Programa do HC busca prevenir problemas causados pelo cigarro

O Centro de Referência de Abordagem e Tratamento do Tabagismo é uma adaptação do programa nacional elaborado pelo Instituto Nacional do Câncer

Edição: Beto Carlomagno
Pauta: Edson Vitoretti
Reportagem: Juliana Mastelini

Segundo pesquisa da economista Márcia Pinto, o SUS gasta pelo menos R$ 338,6 milhões de reais por ano com tratamento de doenças relacionadas ao fumo*. “Por isso, para o governo, é melhor prevenir do que tratar as consequências do cigarro”, explica Héber Odebrecht Vargas, professor assistente da Universidade Estadual de Londrina (UEL), graduado em Medicina e mestre em Medicina e Ciências da Saúde pela UEL. Com o objetivo de prevenir doenças relacionadas ao fumo, o Instituto Nacional do Câncer (INCA) coordena o chamado “Programa de Controle ao Tabagismo e Outros Fatores de Risco de Câncer”, que busca reduzir a incidência de doenças e mortalidade causadas pelo tabaco através de ações que estimulam estilos de vida saudáveis.

O Hospital das Clínicas (HC) desenvolveu uma adaptação do programa nacional com o Centro de Referência de Abordagem e Tratamento do Tabagismo (CRATT).  A diferença entre o programa nacional e o desenvolvido no HC é que este trabalha com enfoque na parte psíquica do paciente, explica Vargas. “Isso é fundamental pois analisa o indivíduo como um todo, na sua totalidade. O tabaco, por exemplo, pode ser a porta de entrada para outro diagnóstico mais complexo”, declarou.

A equipe do programa é formada por vários profissionais, médicos, enfermeiros, fisioterapeutas e assistentes sociais, já que os problemas causados pelo cigarro envolvem outras questões, “quando o paciente para de fumar, por exemplo, pode engordar e isso causa resistência, por isso trabalhamos com a nutrição também”, explica Vargas.

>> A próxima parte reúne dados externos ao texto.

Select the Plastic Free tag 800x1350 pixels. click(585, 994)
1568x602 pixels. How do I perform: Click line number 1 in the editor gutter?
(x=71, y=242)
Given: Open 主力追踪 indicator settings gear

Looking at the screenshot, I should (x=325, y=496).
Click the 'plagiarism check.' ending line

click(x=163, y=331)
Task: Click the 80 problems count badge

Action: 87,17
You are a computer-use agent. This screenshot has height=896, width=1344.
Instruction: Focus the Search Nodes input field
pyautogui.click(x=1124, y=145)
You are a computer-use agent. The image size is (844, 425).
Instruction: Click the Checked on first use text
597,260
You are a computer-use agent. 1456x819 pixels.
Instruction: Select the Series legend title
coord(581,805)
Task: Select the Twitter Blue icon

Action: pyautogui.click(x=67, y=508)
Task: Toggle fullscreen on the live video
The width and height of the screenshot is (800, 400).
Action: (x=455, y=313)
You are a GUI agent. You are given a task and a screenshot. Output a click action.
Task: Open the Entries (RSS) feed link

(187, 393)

O centro existe há cinco anos e já atendeu cerca de 340 pessoas. Segundo a enfermeira e coordenadora do centro, a professora Márcia Regina Pizzo de Castro, mestre em Medicina e Ciências da Saúde, estudos realizados em 2008 mostram que 42% das pessoas que participam do tratamento do HC param de fumar até a quarta seção. Segundo a enfermeira, os pacientes atendidos no programa têm em média 45 anos e são em sua maioria mulheres.

Os encontros são semanais e em grupo. “Em grupo, um ajuda o outro, trocam experiências. Mesmo depois que param de fumar, continuam vindo às reuniões para animar os outros”, conta a professora Márcia Castro.

O tratamento dura um ano e o primeiro passo é a avaliação clínica, que traça o perfil do fumante. “Essa avaliação vai nortear todo o trabalho posterior, pois vai mostrar as questões envolvidas com o tabagismo”, diz a enfermeira.

A residente em Psiquiatria e participante do programa Amanda Minikowski fala que o grupo quer mostrar que o tratamento contra o tabaco é sério e que o tabagismo não é fruto da falta de vontade. “O tabagismo é uma doença que precisa ser tratada”, completa a residente.

Amanda Minikowski conta que os fumantes se incomodam quando percebem que necessitam do cigarro, “eles não fumam porque isso lhes dá prazer, mas porque são dependentes.” A residente explica que os fumantes associam o ato de fumar com certas atitudes do dia-a-dia como tomar café, então toda vez que tomam café, por exemplo, sentem vontade de fumar.

O programa atende a comunidade interna e externa da UEL e trabalha com grupos de 15 a 20 pessoas. De três em três meses um novo grupo inicia o trabalho. Os interessados podem ligar para a Divisão de Assistência à Saúde da Comunidade (DASC) pelos telefones 3371-5807 ou 3371-5808 e pedir para que o nome seja incluído na lista de espera. Quando tiver vaga, os profissionais CRATT convidam para a reunião.